The team’s first mission to Singapore, on Feb. 22, 2013, was the longest nonstop flight in the team’s history. Because of the patient’s critical status, the Air Force critical care transport team operating the C-17 Globemaster III refueled inflight, allowing the Burn Flight Team to get the patient to the burn center as soon as possible.
“They have a hook up in the front, and then a little fueling plane flies ahead and lets out a little cable, and they have to connect them,” said Sgt. Matthew Anselmo, NCO in charge of the burn team. He is a respiratory therapist who worked as the rear operations NCO for that particular mission.
The team flew for 19 hours straight over 9,850 miles to bring the patient home. As the Burn Flight Team is not part of the plane’s crew, they are not afforded crew rest. But the team members said they didn’t mind the exhaustion. Getting their fellow service member back home safely was the only thought in their minds.
The second and only other time the flight team transported a patient from Singapore was Nov. 9, 2015. This flight also resulted in a record-breaking mission, but for a different reason. It was the first time the team used a kidney dialysis machine to provide continuous renal replacement therapy inflight.
The patient, a Marine who had suffered severe electrical and thermal burns, was experiencing kidney failure, and would not have survived the flight without the procedure, said Staff Sgt. Daniel Zimmerman, the NCOIC of the team at that time and the respiratory therapist on the flight.
Continuous renal replacement therapy, or CRRT, is similar to regular dialysis in that it removes blood, filters it and then replaces it back in the body. It is different, however, in that it is a slow, continuous process. Because CRRT pulls blood at a slower rate, it does not disrupt the patient’s hemodynamics.
“Without CRRT, that patient would have had to stay at that remote hospital, being treated in another country,” said Staff Sgt. David Shelley, a licensed vocational nurse and assistant NCOIC of the flight team. “So the medical director decided we needed to do what it takes, get this service member to the best place in the military to treat burns, and we made it happen.”
“We are always ready,” Zimmerman said. “I was the NCOIC at the time and the only respiratory therapist on the team, so I was basically on call for two years straight.

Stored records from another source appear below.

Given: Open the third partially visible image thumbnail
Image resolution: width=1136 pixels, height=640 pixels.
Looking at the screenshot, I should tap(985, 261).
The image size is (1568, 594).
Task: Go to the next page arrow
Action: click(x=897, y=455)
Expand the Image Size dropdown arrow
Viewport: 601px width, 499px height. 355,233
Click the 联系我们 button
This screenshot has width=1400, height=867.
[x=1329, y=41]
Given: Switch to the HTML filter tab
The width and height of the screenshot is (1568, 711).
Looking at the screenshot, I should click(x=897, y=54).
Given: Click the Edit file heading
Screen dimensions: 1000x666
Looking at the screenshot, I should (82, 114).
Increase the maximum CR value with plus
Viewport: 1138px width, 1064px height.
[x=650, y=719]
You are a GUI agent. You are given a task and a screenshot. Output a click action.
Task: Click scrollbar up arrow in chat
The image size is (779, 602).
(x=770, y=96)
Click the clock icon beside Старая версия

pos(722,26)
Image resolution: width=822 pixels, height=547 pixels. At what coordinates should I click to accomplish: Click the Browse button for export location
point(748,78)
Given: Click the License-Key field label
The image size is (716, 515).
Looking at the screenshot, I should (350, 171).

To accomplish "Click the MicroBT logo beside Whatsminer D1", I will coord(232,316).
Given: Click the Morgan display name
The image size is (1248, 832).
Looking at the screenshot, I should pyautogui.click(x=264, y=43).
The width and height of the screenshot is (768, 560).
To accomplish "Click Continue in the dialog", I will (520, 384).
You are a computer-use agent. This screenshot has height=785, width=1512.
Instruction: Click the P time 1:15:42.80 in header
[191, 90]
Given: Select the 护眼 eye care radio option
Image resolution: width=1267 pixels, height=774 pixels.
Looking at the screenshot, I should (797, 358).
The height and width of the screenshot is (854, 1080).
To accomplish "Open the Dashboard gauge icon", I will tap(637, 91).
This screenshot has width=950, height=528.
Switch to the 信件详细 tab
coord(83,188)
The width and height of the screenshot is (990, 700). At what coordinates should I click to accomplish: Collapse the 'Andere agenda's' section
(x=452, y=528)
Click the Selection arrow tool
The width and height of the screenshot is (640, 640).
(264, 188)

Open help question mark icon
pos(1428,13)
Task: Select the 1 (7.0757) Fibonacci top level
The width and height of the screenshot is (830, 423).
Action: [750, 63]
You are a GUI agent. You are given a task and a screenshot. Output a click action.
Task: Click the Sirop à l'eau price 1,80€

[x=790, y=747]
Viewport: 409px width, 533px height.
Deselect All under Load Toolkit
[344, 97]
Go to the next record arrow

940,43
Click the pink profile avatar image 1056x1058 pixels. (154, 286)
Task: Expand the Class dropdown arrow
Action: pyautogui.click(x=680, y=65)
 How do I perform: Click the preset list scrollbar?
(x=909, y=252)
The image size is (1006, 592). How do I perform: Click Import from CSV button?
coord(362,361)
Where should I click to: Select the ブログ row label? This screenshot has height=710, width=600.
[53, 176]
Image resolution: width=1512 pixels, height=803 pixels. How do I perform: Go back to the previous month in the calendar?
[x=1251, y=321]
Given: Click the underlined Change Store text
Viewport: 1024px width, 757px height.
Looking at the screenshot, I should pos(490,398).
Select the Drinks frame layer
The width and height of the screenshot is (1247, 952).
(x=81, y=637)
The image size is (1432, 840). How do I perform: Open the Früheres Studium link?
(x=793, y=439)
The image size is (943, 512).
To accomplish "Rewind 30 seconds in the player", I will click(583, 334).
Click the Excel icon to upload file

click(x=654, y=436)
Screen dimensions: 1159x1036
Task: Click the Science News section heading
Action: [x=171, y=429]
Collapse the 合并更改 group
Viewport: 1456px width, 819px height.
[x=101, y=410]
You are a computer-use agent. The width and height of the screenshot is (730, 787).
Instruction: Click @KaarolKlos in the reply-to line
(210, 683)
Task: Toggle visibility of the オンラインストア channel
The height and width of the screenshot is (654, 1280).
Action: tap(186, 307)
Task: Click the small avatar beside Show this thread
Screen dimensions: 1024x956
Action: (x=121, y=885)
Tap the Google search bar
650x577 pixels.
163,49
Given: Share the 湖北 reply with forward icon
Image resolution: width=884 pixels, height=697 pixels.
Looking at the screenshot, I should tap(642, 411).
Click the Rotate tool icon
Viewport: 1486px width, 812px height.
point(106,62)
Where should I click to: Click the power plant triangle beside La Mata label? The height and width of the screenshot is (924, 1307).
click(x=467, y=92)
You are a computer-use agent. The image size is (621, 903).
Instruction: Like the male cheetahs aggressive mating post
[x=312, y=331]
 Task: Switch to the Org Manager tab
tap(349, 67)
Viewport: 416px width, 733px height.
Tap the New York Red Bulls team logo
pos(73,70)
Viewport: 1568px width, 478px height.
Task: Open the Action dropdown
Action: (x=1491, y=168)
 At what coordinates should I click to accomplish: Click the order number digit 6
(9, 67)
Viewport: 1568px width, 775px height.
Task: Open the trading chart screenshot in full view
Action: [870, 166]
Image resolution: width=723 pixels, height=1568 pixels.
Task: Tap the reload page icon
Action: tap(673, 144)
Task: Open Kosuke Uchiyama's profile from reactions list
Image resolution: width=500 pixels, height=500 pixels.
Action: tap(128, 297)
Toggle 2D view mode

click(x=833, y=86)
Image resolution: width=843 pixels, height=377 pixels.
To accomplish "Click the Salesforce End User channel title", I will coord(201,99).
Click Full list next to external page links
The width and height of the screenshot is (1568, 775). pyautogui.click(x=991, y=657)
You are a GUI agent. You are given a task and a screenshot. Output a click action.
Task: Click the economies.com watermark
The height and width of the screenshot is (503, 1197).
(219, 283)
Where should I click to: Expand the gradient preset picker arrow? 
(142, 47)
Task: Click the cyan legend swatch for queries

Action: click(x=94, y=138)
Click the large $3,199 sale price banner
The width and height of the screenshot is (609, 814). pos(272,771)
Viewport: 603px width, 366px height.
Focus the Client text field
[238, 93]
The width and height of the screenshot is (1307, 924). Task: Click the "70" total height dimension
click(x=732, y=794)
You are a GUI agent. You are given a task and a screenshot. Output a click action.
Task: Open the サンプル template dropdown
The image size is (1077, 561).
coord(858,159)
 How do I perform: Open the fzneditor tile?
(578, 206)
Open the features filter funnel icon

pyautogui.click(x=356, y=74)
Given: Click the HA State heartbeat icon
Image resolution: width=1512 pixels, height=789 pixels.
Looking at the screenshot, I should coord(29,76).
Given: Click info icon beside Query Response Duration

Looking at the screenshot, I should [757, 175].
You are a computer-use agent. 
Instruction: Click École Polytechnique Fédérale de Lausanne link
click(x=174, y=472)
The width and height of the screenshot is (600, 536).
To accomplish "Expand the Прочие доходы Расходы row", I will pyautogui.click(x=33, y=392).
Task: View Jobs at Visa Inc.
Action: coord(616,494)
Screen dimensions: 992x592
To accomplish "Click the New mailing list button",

When you get that call, it’s exciting.”
And this time, the team members knew the flight would require them to use equipment they had never before taken on a flight. The team now considers CRRT part of its capabilities and has dedicated transport equipment, but on that flight, the team used equipment from the intensive care unit.
“Everything went as planned in so much as we had never done the CRRT before,” Zimmerman said. “We weren’t sure what complications we were going to run into, but it was overall a pretty uneventful flight, and that is definitely a success.
“Every successful mission comes with a very rewarding feeling,” he said. “To go pick up a critically injured service member who really needs attention that they can only get in the ISR in our unit, to be able to get them back here safely and see them get better — it is a very rewarding feeling.”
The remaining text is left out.